_Dataset excerpts_
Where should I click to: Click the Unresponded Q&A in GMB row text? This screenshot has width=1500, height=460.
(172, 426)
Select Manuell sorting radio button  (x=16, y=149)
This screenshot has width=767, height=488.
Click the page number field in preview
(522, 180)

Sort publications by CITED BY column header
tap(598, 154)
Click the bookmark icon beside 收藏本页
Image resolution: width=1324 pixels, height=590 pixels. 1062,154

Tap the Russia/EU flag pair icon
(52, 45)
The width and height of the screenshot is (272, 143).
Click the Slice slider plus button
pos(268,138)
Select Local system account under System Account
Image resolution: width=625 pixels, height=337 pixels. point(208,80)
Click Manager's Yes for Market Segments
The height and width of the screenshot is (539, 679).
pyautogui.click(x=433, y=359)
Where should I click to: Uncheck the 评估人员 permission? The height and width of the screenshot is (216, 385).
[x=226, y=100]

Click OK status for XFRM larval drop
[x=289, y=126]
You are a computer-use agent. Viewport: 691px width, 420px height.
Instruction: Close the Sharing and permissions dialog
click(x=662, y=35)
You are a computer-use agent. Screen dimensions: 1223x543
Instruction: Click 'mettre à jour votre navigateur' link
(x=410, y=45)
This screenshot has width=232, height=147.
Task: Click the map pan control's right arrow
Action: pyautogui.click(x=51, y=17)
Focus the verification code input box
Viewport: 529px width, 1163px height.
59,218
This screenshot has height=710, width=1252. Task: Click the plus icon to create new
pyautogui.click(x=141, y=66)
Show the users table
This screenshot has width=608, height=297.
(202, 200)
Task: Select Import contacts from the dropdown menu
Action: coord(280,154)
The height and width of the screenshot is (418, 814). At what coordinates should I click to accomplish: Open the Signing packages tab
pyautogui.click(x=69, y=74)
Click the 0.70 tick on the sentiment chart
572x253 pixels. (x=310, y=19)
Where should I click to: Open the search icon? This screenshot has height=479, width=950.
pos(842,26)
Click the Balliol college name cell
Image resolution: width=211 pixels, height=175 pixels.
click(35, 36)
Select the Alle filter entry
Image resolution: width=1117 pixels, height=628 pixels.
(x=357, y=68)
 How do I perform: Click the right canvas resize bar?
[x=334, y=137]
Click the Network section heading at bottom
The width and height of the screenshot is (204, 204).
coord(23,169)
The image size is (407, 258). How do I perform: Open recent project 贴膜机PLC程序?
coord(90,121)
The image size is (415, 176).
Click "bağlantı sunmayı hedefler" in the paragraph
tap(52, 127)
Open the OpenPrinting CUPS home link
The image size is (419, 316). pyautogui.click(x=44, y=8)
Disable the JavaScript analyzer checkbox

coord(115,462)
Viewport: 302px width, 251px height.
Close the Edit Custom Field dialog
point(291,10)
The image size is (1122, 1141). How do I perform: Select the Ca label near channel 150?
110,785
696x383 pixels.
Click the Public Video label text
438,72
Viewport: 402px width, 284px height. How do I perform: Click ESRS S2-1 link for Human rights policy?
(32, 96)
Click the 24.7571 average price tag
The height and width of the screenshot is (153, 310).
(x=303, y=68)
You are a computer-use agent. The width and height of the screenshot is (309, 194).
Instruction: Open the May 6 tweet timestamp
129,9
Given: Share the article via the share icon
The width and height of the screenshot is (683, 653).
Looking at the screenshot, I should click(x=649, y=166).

_Assignment_
Restate the records in full, keeping every word as it is.

_Solution_
Where should I click to: Click the Unresponded Q&A in GMB row text? This screenshot has width=1500, height=460.
(172, 426)
Select Manuell sorting radio button  (x=16, y=149)
This screenshot has width=767, height=488.
Click the page number field in preview
(522, 180)

Sort publications by CITED BY column header
tap(598, 154)
Click the bookmark icon beside 收藏本页
Image resolution: width=1324 pixels, height=590 pixels. 1062,154

Tap the Russia/EU flag pair icon
(52, 45)
The width and height of the screenshot is (272, 143).
Click the Slice slider plus button
pos(268,138)
Select Local system account under System Account
Image resolution: width=625 pixels, height=337 pixels. point(208,80)
Click Manager's Yes for Market Segments
The height and width of the screenshot is (539, 679).
pyautogui.click(x=433, y=359)
Where should I click to: Uncheck the 评估人员 permission? The height and width of the screenshot is (216, 385).
[x=226, y=100]

Click OK status for XFRM larval drop
[x=289, y=126]
You are a computer-use agent. Viewport: 691px width, 420px height.
Instruction: Close the Sharing and permissions dialog
click(x=662, y=35)
You are a computer-use agent. Screen dimensions: 1223x543
Instruction: Click 'mettre à jour votre navigateur' link
(x=410, y=45)
This screenshot has width=232, height=147.
Task: Click the map pan control's right arrow
Action: pyautogui.click(x=51, y=17)
Focus the verification code input box
Viewport: 529px width, 1163px height.
59,218
This screenshot has height=710, width=1252. Task: Click the plus icon to create new
pyautogui.click(x=141, y=66)
Show the users table
This screenshot has width=608, height=297.
(202, 200)
Task: Select Import contacts from the dropdown menu
Action: coord(280,154)
The height and width of the screenshot is (418, 814). At what coordinates should I click to accomplish: Open the Signing packages tab
pyautogui.click(x=69, y=74)
Click the 0.70 tick on the sentiment chart
572x253 pixels. (x=310, y=19)
Where should I click to: Open the search icon? This screenshot has height=479, width=950.
pos(842,26)
Click the Balliol college name cell
Image resolution: width=211 pixels, height=175 pixels.
click(35, 36)
Select the Alle filter entry
Image resolution: width=1117 pixels, height=628 pixels.
(x=357, y=68)
 How do I perform: Click the right canvas resize bar?
[x=334, y=137]
Click the Network section heading at bottom
The width and height of the screenshot is (204, 204).
coord(23,169)
The image size is (407, 258). How do I perform: Open recent project 贴膜机PLC程序?
coord(90,121)
The image size is (415, 176).
Click "bağlantı sunmayı hedefler" in the paragraph
tap(52, 127)
Open the OpenPrinting CUPS home link
The image size is (419, 316). pyautogui.click(x=44, y=8)
Disable the JavaScript analyzer checkbox

coord(115,462)
Viewport: 302px width, 251px height.
Close the Edit Custom Field dialog
point(291,10)
The image size is (1122, 1141). How do I perform: Select the Ca label near channel 150?
110,785
696x383 pixels.
Click the Public Video label text
438,72
Viewport: 402px width, 284px height. How do I perform: Click ESRS S2-1 link for Human rights policy?
(32, 96)
Click the 24.7571 average price tag
The height and width of the screenshot is (153, 310).
(x=303, y=68)
You are a computer-use agent. The width and height of the screenshot is (309, 194).
Instruction: Open the May 6 tweet timestamp
129,9
Given: Share the article via the share icon
The width and height of the screenshot is (683, 653).
Looking at the screenshot, I should click(x=649, y=166).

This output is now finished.